**TEXT PASSAGE**
▼

Want to know why HP is killing off its webOS Device division after releasing just a single product? Let’s leave the abysmal sales numbers of the TouchPad out of things. The fact of the matter is that HP just wasn’t any bloody good at making webOS devices. According to a new report, in fact, the iPad can run a hacked version of webOS twice as fast as the HP TouchPad, despite roughly equivalent hardware.

Sources speaking to The Next Web state that even the webOS software team thought the hardware side of things was hopelessly inept and “wanted them gone.”

To prove their point, they actually hacked webOS:

The hardware reportedly stopped the team from innovating beyond certain points because it was slow and imposed constraints, which was highlighted when webOS was loaded on to Apple’s iPad device and found to run the platform significantly faster than the device for which it was originally developed.

With a focus on web technologies, webOS could be deployed in the iPad’s Mobile Safari browser as a web-app; this produced similar results, with it running many times faster in the browser than it did on the TouchPad.

This is interesting to me for a couple of reasons. For one, it shows that there’s a huge divide in perceived competence within HP between the software and hardware side of webOS. If that’s true across all of HP, no wonder the company is looking to spin-off its hardware division to focus on cloud and enterprise services: that’s where all their talent is.

The second? Despite being limited to running on Qualcomm silicon, HP’s successfully ported webOS to the iPad 2’s ARM-based CPU. That means that HP might very well be able to license webOS to other electronics makers with a few tweaks… or maybe sell the OS outright to Samsung?

▲

[Stored records]
▼

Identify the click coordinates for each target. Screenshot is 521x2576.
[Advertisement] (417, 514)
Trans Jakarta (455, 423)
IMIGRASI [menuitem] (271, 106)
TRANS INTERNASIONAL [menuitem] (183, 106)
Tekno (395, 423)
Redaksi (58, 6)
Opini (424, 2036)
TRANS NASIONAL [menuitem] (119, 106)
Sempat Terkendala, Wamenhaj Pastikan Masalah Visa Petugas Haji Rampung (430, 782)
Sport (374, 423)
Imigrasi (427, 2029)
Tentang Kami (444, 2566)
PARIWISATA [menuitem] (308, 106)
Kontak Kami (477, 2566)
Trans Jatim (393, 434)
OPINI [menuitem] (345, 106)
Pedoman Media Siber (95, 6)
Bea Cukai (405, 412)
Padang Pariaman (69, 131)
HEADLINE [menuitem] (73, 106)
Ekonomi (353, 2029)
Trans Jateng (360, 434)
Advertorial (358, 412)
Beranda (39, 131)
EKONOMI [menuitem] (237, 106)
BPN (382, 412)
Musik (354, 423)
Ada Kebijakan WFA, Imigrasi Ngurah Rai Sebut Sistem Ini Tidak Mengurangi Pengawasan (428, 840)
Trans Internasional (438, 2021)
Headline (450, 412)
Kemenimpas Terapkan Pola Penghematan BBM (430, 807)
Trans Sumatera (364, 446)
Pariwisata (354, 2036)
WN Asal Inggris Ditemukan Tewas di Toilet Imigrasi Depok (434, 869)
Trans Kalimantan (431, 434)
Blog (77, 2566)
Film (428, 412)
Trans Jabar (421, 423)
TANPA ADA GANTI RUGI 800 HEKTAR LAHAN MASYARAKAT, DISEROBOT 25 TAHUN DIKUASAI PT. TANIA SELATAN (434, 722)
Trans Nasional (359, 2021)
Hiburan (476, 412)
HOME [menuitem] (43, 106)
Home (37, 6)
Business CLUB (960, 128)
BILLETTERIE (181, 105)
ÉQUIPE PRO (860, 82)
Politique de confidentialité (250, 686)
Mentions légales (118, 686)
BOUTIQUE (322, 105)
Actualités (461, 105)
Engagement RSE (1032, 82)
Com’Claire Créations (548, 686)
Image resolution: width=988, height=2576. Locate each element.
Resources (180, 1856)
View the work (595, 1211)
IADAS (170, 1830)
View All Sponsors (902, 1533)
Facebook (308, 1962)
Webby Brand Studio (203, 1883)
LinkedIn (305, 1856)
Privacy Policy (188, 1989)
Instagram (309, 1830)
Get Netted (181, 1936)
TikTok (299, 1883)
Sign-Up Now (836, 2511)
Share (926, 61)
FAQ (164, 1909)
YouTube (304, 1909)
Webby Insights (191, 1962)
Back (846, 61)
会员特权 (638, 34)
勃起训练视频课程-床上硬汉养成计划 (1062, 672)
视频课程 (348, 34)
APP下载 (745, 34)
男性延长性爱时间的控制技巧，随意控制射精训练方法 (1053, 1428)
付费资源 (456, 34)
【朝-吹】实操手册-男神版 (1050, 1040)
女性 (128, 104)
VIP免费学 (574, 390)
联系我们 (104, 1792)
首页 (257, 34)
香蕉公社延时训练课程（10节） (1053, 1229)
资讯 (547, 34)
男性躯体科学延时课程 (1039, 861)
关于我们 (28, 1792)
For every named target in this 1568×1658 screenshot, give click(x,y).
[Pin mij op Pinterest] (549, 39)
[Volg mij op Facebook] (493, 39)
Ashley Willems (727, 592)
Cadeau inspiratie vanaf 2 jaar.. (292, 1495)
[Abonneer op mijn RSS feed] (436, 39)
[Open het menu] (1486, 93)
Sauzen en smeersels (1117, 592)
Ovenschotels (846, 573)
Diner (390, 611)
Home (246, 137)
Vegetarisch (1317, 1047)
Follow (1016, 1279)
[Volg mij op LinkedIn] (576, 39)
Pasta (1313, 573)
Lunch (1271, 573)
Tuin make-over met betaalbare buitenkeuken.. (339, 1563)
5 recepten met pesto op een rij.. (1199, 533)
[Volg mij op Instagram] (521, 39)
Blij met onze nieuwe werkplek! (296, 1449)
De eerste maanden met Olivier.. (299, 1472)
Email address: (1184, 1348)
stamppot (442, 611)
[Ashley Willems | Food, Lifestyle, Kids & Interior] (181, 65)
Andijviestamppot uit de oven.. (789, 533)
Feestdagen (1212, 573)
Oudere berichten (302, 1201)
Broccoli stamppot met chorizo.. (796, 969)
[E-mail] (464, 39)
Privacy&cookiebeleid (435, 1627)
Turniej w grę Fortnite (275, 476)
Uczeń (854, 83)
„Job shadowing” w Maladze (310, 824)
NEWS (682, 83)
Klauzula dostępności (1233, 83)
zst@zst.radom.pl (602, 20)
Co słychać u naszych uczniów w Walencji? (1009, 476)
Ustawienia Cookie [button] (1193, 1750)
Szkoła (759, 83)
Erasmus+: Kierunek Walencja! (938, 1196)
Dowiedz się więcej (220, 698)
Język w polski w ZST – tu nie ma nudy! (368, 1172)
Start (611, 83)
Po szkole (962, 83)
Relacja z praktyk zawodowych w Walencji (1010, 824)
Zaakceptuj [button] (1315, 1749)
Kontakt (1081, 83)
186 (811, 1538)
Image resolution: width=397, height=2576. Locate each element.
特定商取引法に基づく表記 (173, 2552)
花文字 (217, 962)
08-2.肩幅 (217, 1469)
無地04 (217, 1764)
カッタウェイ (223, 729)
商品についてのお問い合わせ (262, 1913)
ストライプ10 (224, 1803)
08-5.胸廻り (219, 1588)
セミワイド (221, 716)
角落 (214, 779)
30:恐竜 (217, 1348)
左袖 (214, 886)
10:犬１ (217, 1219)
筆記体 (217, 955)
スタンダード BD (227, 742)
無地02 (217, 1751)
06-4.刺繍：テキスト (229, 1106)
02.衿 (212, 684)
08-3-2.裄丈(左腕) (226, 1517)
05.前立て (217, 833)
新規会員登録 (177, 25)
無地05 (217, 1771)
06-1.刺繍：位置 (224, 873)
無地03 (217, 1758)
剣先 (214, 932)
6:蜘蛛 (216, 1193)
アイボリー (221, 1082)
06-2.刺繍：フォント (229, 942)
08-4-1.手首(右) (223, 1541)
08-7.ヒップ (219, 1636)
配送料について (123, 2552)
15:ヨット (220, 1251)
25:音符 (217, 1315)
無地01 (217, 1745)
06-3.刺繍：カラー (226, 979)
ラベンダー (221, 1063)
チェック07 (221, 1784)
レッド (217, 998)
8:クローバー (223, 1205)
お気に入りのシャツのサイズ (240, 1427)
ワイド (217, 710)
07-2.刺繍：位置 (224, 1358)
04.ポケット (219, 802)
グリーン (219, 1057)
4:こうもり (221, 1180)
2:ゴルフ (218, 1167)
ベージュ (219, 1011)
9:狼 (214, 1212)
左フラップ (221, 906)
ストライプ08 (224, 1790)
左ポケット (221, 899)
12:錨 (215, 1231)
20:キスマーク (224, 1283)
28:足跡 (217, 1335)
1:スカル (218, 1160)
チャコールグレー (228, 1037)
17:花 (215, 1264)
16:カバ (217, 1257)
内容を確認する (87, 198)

▲

**REQUIRED TASKS**
A) According to the text about HP's webOS, how much faster could the iPad run a hacked version of webOS than the HP TouchPad?
B) In the webOS text, rewrite the paragraph beginning "The hardware reportedly stopped the team" more briefly, keeping its main facts.
C) Summarize the webOS text in two sentences.

**ANSWERS IN ORDER**
A) Twice as fast.

B) The slow hardware reportedly imposed constraints that kept the team from innovating past certain points. This became clear when webOS, loaded onto Apple's iPad, ran significantly faster there than on the device it was originally developed for.

C) HP is killing off its webOS device division, and a new report says the iPad could run a hacked version of webOS twice as fast as the HP TouchPad despite roughly equivalent hardware. Sources say the webOS software team considered the hardware side hopelessly inept, and HP's successful port of webOS to the iPad 2's ARM-based CPU suggests the company might license the OS to other electronics makers or sell it outright.